Samsung’s Modified Child-Friendly Phone Limits Apps, Blocks Browsers, and Focuses on Safety

Sneha Singh
Samsung’s Modified Child-Friendly Phone Limits Apps, Blocks Browsers, and Focuses on Safety

Finding a smartphone that keeps both kids and parents happy has become one of the biggest modern tech struggles. Teenagers want a real smartphone experience, while parents increasingly worry about social media addiction, online safety, and unrestricted internet access.

A new UK startup called Sayph believes it may finally have found the middle ground.

Instead of creating another stripped-down “dumb phone,” the company has modified Samsung’s Galaxy A16 smartphone into a child-focused device that removes many of the internet features parents are most concerned about.

A Samsung phone designed specifically for children

Sayph has dubbed its smartphone a “smartphone for kids,” intended for kids ages 8 to 16, that at first glance looks like a regular Samsung smartphone. 

Underneath, however, it offers a significantly restricted user experience compared to typical Android smartphones.

The phone comes with no app store and has all popular social media applications blocked by default. It also will not allow open web browsing until a parent has permitted access.

In addition, to add new contacts, your child must have you give them permission first.

The overall purpose of the phone is to provide children with access to communication and safety tools while not exposing them to all of the distracting content found on today’s social media platforms.

No TikTok doomscrolling, no easy workarounds

One of the biggest selling points behind Sayph’s approach is that the restrictions are built directly into the operating system itself.

That matters because traditional parental controls on Android phones can often be bypassed by tech-savvy teenagers.

By redesigning the software from the ground up, Sayph claims its system is much harder to get around.

Kids can still make calls, send one-to-one messages, and share their live location with parents.
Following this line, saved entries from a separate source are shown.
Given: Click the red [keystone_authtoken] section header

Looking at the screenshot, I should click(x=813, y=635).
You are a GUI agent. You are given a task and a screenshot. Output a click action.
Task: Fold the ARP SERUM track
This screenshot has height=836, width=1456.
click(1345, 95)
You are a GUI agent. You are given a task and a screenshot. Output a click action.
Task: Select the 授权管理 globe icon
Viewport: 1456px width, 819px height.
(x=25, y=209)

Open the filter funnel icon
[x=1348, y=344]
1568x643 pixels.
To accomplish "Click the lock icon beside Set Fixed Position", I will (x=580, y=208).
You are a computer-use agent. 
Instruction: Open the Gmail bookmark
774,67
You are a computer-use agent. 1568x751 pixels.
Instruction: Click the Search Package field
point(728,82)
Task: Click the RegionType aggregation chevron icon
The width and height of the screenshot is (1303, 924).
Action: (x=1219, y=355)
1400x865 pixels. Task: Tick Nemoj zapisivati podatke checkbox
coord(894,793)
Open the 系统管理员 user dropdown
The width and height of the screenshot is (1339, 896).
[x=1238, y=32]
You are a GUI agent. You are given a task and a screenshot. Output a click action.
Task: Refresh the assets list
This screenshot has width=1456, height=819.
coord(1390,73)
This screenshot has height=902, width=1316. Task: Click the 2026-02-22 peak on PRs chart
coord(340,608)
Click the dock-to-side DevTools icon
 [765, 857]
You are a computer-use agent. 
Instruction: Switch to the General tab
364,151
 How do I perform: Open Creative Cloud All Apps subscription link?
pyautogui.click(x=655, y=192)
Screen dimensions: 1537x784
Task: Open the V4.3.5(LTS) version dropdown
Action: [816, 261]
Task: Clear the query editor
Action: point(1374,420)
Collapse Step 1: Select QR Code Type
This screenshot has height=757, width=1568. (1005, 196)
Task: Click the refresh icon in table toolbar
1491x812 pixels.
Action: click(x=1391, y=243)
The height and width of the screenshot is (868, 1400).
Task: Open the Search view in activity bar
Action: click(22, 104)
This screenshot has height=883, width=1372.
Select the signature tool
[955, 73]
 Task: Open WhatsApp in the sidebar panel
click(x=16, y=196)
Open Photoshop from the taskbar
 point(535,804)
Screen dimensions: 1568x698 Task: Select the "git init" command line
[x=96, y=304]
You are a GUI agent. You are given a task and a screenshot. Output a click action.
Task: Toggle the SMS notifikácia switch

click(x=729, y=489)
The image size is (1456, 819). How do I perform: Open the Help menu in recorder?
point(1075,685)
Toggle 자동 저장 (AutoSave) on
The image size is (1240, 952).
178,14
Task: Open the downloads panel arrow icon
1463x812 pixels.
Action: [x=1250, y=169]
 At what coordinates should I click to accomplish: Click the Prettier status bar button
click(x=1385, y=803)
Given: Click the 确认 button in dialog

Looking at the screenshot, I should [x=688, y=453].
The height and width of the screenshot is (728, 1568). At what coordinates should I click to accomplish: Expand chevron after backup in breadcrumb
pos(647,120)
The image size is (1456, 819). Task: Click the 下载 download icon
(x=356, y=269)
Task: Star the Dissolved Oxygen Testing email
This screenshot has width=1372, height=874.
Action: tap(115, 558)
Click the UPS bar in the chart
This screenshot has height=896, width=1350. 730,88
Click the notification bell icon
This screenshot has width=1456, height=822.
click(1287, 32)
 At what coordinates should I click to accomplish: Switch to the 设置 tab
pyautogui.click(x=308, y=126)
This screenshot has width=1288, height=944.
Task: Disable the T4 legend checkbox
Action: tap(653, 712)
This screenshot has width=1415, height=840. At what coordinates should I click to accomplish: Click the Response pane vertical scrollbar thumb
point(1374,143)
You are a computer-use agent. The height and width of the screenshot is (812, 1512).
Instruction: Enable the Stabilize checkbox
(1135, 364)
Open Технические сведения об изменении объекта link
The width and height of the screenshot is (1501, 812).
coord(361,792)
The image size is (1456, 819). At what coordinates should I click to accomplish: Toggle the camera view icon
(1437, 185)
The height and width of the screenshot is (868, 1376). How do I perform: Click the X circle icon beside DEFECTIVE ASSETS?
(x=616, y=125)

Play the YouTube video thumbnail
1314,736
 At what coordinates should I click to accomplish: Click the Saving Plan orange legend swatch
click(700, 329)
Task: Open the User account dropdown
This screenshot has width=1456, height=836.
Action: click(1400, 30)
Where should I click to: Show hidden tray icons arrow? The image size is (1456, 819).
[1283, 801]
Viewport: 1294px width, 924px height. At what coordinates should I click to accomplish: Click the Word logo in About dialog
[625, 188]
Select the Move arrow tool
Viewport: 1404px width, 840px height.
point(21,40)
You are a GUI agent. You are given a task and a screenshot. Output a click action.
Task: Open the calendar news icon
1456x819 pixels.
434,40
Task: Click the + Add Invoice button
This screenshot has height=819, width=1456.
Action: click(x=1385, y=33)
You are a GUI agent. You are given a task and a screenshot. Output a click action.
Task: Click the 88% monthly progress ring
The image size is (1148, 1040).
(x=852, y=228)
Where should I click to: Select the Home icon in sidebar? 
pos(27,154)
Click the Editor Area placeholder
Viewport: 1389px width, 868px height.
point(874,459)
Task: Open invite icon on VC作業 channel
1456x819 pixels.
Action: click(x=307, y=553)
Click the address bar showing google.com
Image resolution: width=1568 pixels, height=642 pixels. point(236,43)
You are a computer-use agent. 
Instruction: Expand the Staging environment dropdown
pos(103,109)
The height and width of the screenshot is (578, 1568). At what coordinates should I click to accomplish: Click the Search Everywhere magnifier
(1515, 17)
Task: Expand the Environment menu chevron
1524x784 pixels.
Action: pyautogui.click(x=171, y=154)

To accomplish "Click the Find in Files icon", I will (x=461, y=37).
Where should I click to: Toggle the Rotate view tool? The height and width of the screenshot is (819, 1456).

But algorithm-driven apps and unrestricted browsing are largely removed from the experience.

The company is clearly targeting growing parental concerns around excessive screen time, online bullying, and addictive short-form content platforms.

Parents also get AI-powered monitoring tools

The phone also includes a parental web portal that gives adults oversight tools and activity reports.

Interestingly, Sayph says the platform can generate AI-powered activity summaries, allowing parents to monitor usage patterns without manually checking every interaction themselves.

“We created Sayph to solve a very real and current parental dilemma,” co-founder Ben Humphrey said during the launch announcement.

“Parents want their children to have independence… but they don’t want to expose them to the pressures and risks of social media and open internet access.”

Why does this launch come at an important time?

As the debate over providing smartphones to children heats up around the world, Sayph is launching in response to the UK and many countries having stricter guidelines around social media for minors.

The UK has moved towards restricting social media use among minors due to growing concerns about the effects of social media on mental well-being, attention span, quality of sleep, and safety online, with many countries in discussion for creating laws around the use of social media for children. 

There will likely be an increase in demand for “safe” smartphones for children with the launch of Sayph.

Price and availability

Sayph’s modified Samsung smartphone is currently available in the UK.

The device costs £189, along with a £4.99 monthly subscription for access to the parental monitoring platform.

While it remains to be seen whether children will fully embrace such restricted devices, the concept highlights how the smartphone industry is beginning to rethink what a “kid-friendly phone” should actually look like in the social media era.